■ Work to do ■
(1) Do these statements agree with the Palm Sunday passage below? Answer yes or no for each and quote the deciding words. (a) Bartimaeus sat beside the road leading out of Jericho. (b) Jesus bought the young donkey he rode into Jerusalem. (c) Jesus was born in Bethlehem.
(2) Write out the Palm Sunday passage below word for word, from "Wide Angle: We" up to and including "recognized that king.".

··· Selected passage

Wide Angle: We Stopped Trusting Too Soon

When Jesus entered Jerusalem on Palm Sunday, the promises made to David about a son, and made to Israel about a king, had not been forgotten.  There had been no real kingdom for hundreds of years.  There had been great heroes, but no true kings.  David’s line had not been raised up. But some people still held to the promise.  How could God deny himself?  He would keep his word.  A king would come. And when they looked at Jesus, they recognized that king.

Do you remember how people called Jesus the “son of David”?  Poor Bartimaeus, sitting on the side of the road leading out of Jericho, shouting again and again, “Jesus, son of David, have mercy on me!” A few days later, on the way into Jerusalem for Passover, throngs of Galileans hailed him again as “the Son of David,” the “king of Israel.” Again, I ask, why Jesus?

Remember the promise made to his mother, even before his birth: “The Lord God will give him the throne of his father David, and he will reign over the house of Jacob forever; his kingdom will never end.” Remember that he was born in, of all places, Bethlehem, the town of David.  The prophet had hundreds of years earlier said, “But you, Bethlehem Ephrathah, though you are small among the clans of Judah, out of you will come for me one who will be ruler over Israel.”

For centuries Israel had waited for a king, the king, the son of David.  Then one day in Galilee a charismatic young man – about David’s age when he assumed the throne – a man born in David’s hometown, whose leadership ability was off the charts, whose spiritual life was inspirational, began traveling through the countryside.  And the first words he spoke were: “Repent, for the kingdom of heaven is at hand.”

Now we begin to see why, on the day when Jesus entered Jerusalem, the people were shouting to the Son of David, the one coming in the name of the Lord!  Jesus borrowed a young donkey to ride into the city, and so reminded everyone of the treasured words of the prophet Zechariah: “Rejoice greatly, O Daughter of Zion! Shout, Daughter of Jerusalem! See, your king comes to you, righteous and having salvation, gentle and riding on a donkey, on a colt, the foal of a donkey.” On that day it seemed as if all the promises of God were going to be fulfilled: after all these years, David’s greater son had finally arrived.

······
··· Raw data

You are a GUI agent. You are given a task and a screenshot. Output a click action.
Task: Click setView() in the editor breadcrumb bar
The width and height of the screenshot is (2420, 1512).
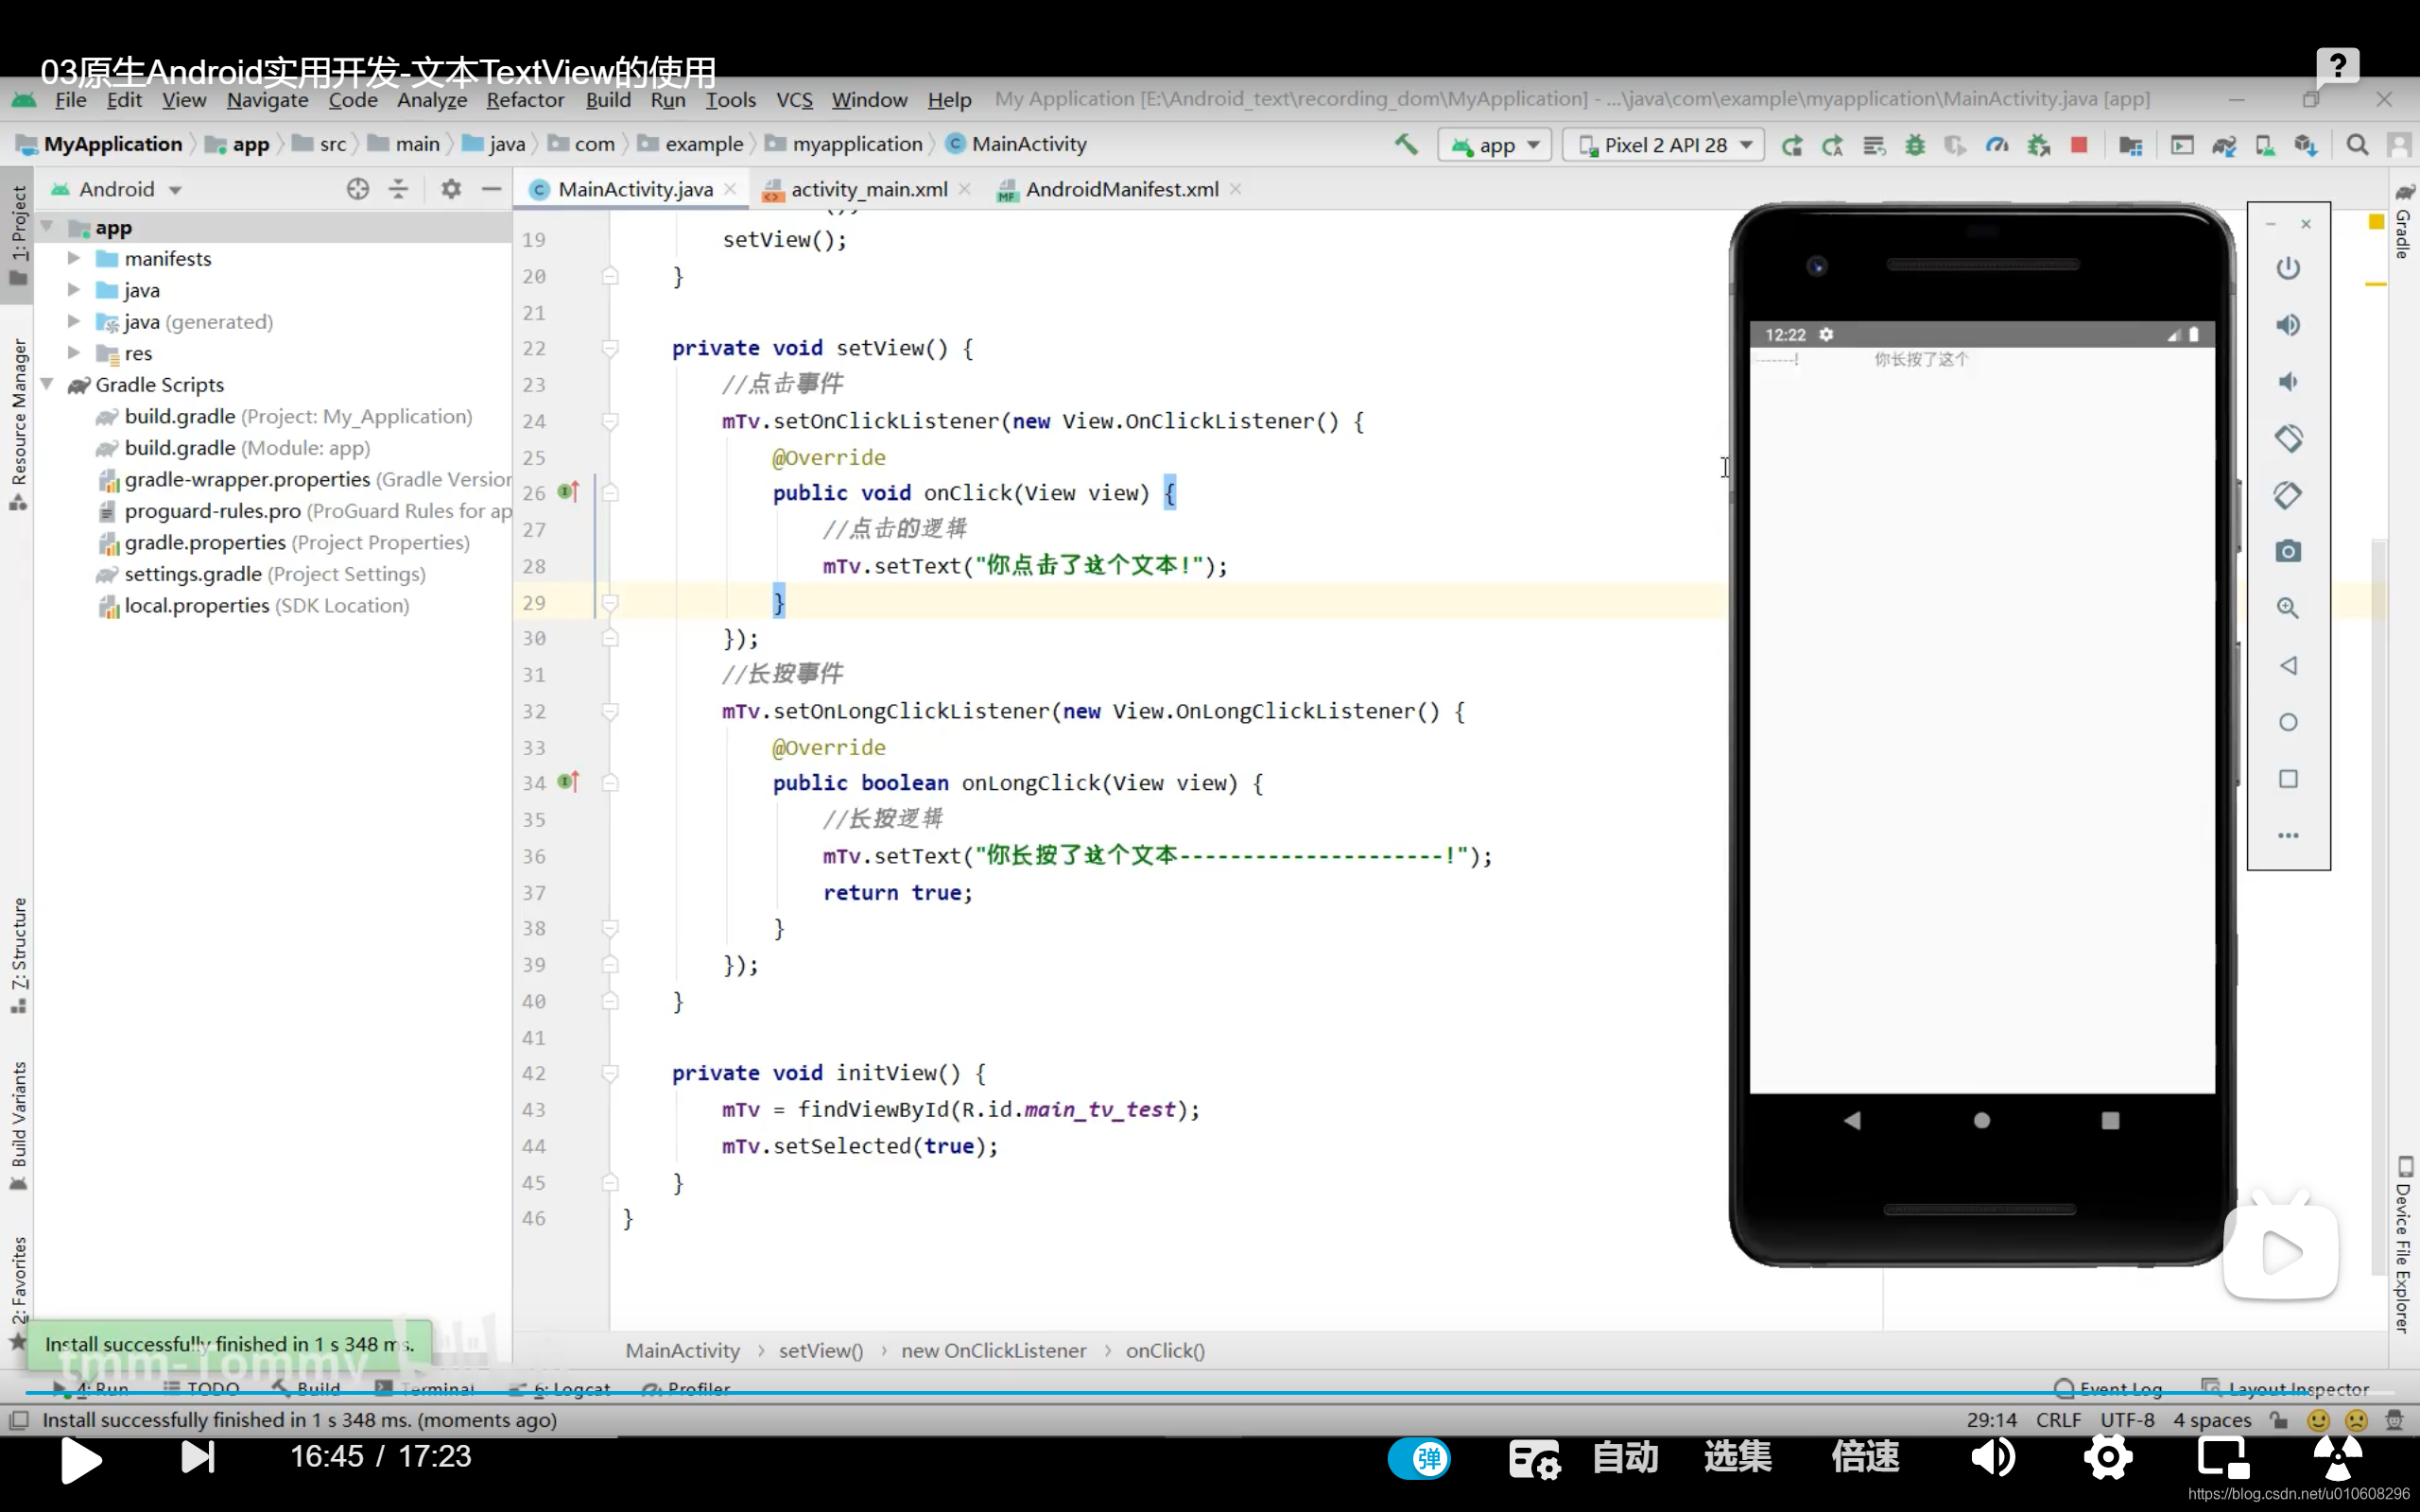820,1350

······

■ Worked solutions ■
(1)
(a) Yes: "sitting on the side of the road leading out of Jericho"
(b) No: "Jesus borrowed a young donkey to ride into the city"
(c) Yes: "he was born in, of all places, Bethlehem, the town of David"

(2)
Wide Angle: We Stopped Trusting Too Soon

When Jesus entered Jerusalem on Palm Sunday, the promises made to David about a son, and made to Israel about a king, had not been forgotten.  There had been no real kingdom for hundreds of years.  There had been great heroes, but no true kings.  David’s line had not been raised up. But some people still held to the promise.  How could God deny himself?  He would keep his word.  A king would come. And when they looked at Jesus, they recognized that king.